*** Opening of RECORD EXTRACTS ***

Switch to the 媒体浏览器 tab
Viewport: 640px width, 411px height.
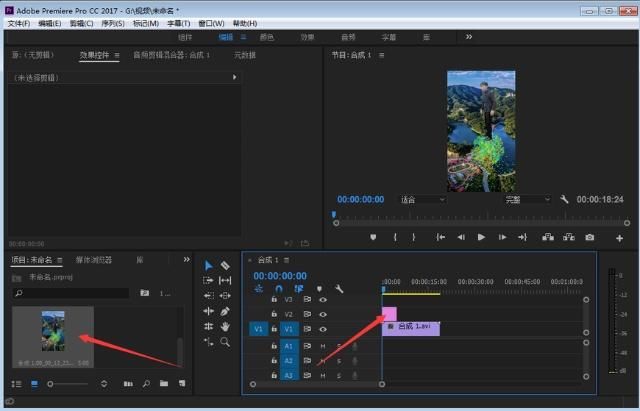point(93,260)
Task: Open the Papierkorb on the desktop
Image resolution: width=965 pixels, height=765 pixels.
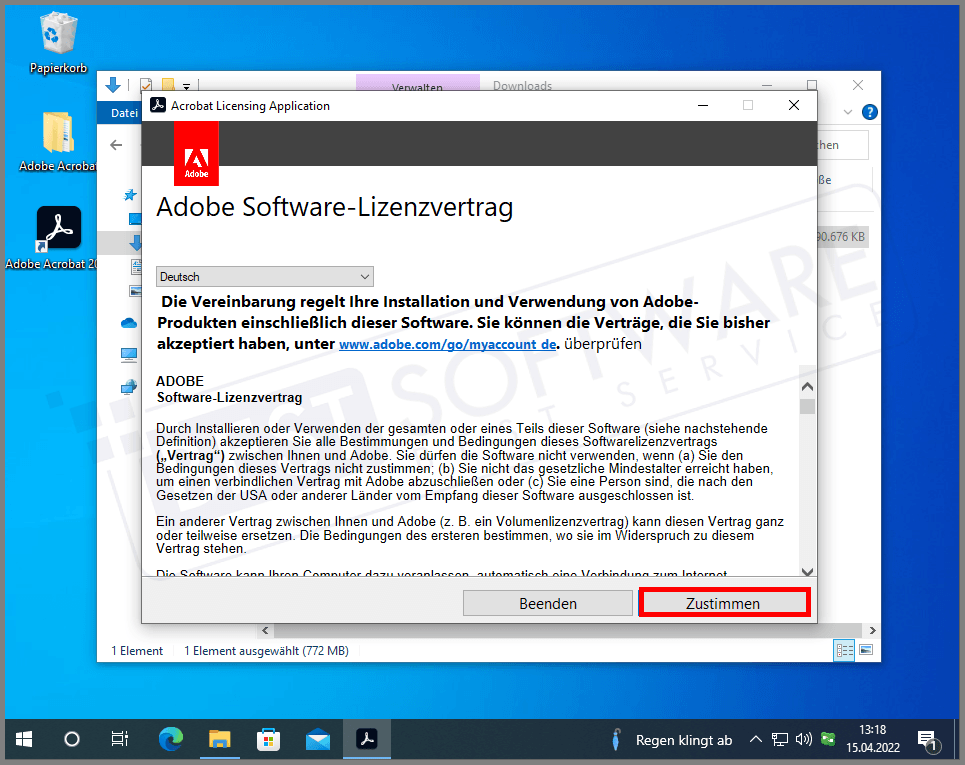Action: tap(55, 35)
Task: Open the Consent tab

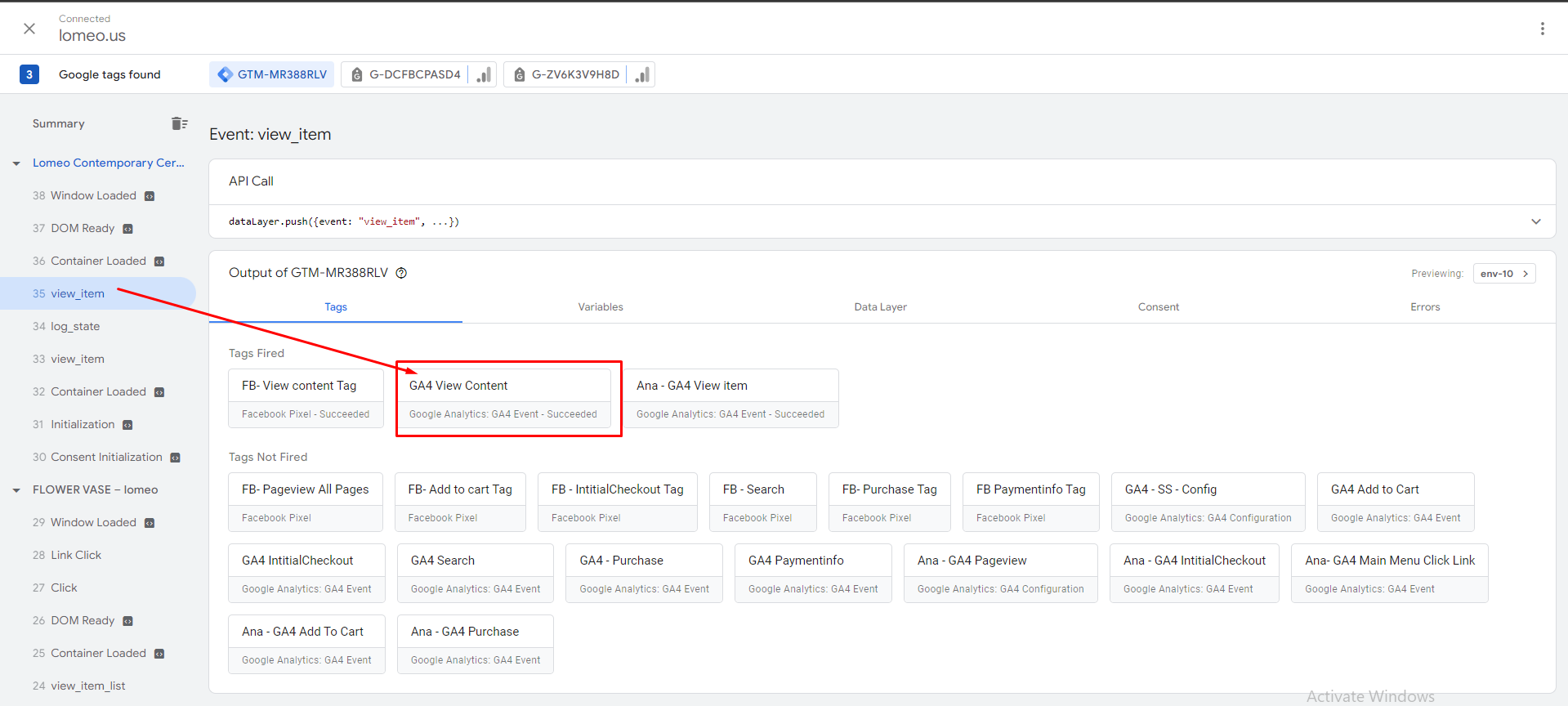Action: point(1158,307)
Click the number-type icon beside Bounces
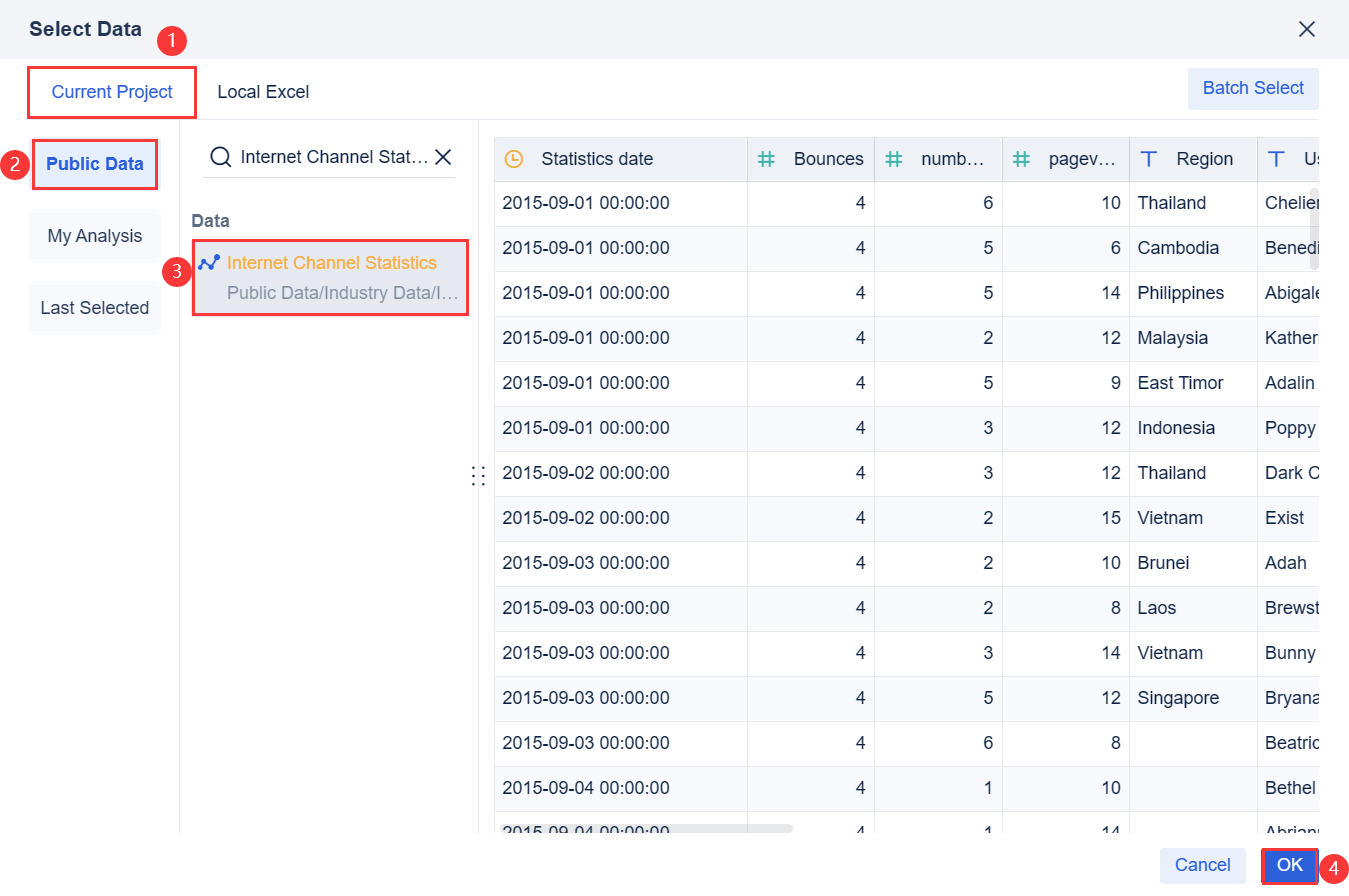 pyautogui.click(x=766, y=159)
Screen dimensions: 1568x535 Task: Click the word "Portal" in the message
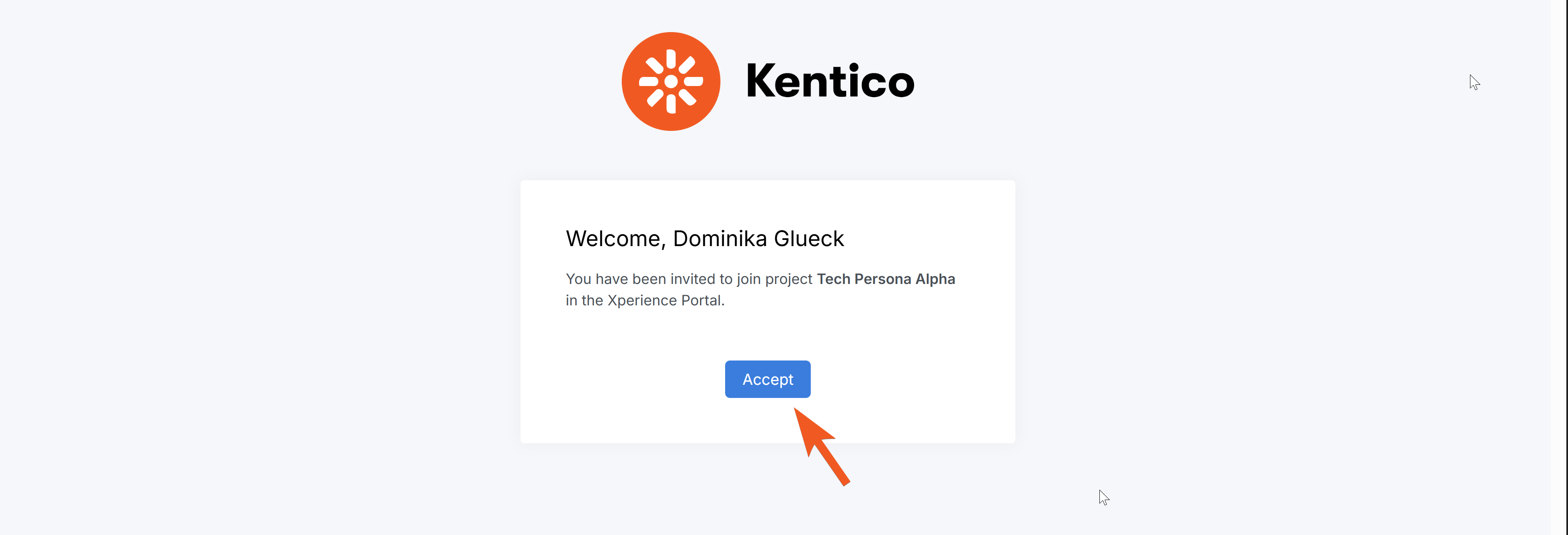701,301
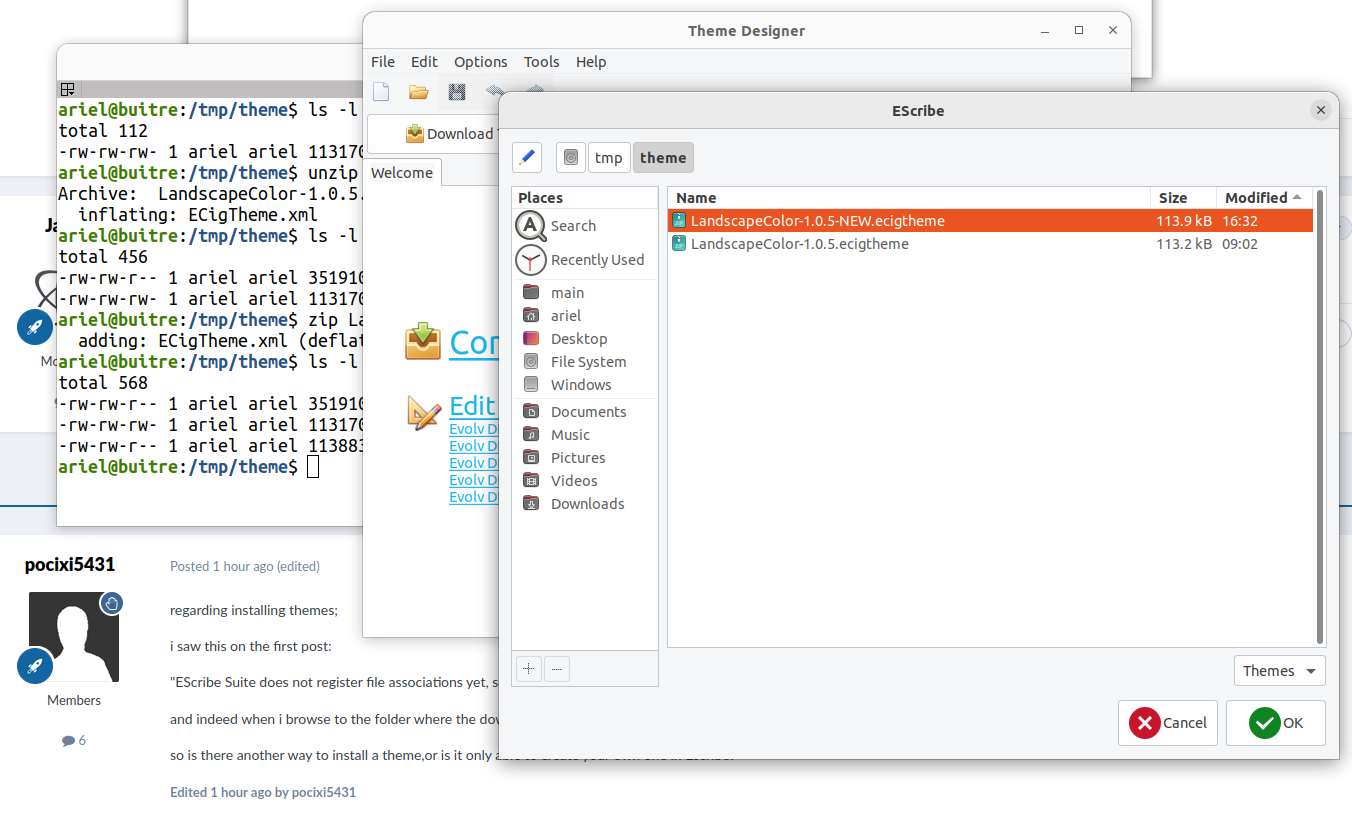This screenshot has height=815, width=1352.
Task: Open the Themes file type dropdown
Action: pyautogui.click(x=1280, y=671)
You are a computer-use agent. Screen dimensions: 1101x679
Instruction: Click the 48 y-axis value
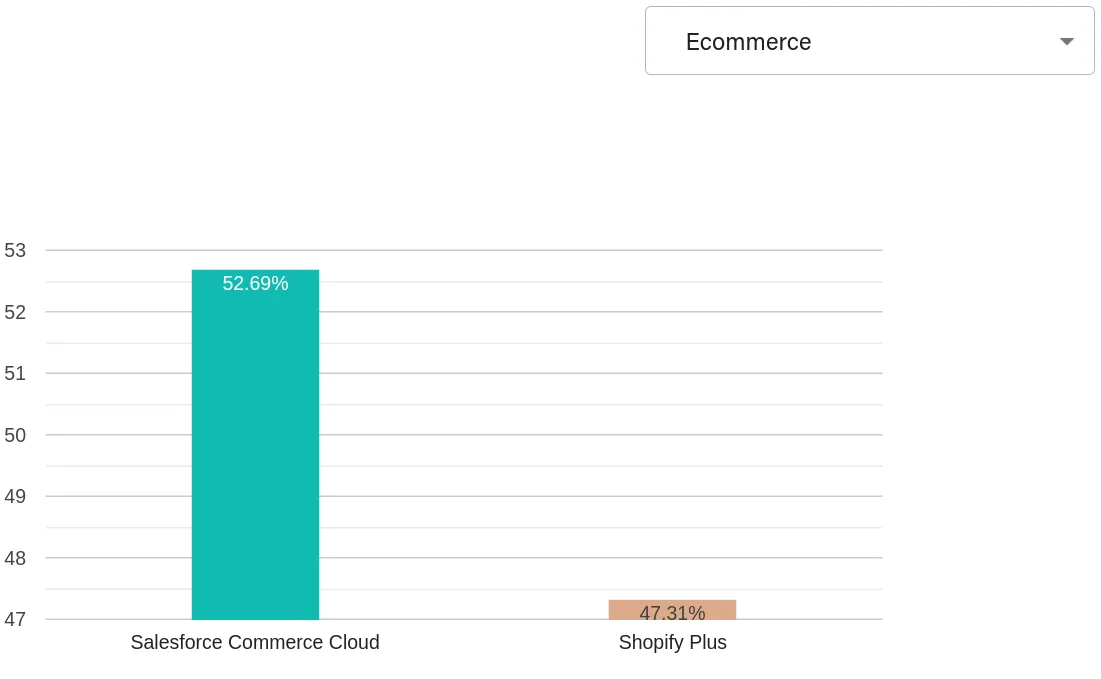click(14, 559)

*** Close of RECORD EXTRACTS ***

### YOUR GOAL
Every line from the one that holds "Task: Open the Papierkorb on the desktop" to the end of the listing should be output exactly, with pictures left out, please.

### EXERCISE ANSWER
Task: Open the Papierkorb on the desktop
Image resolution: width=965 pixels, height=765 pixels.
Action: tap(55, 35)
Task: Open the Consent tab

Action: point(1158,307)
Click the number-type icon beside Bounces
 pyautogui.click(x=766, y=159)
Screen dimensions: 1568x535 Task: Click the word "Portal" in the message
701,301
This screenshot has height=815, width=1352.
Task: Open the Themes file type dropdown
Action: pyautogui.click(x=1280, y=671)
You are a computer-use agent. Screen dimensions: 1101x679
Instruction: Click the 48 y-axis value
click(14, 559)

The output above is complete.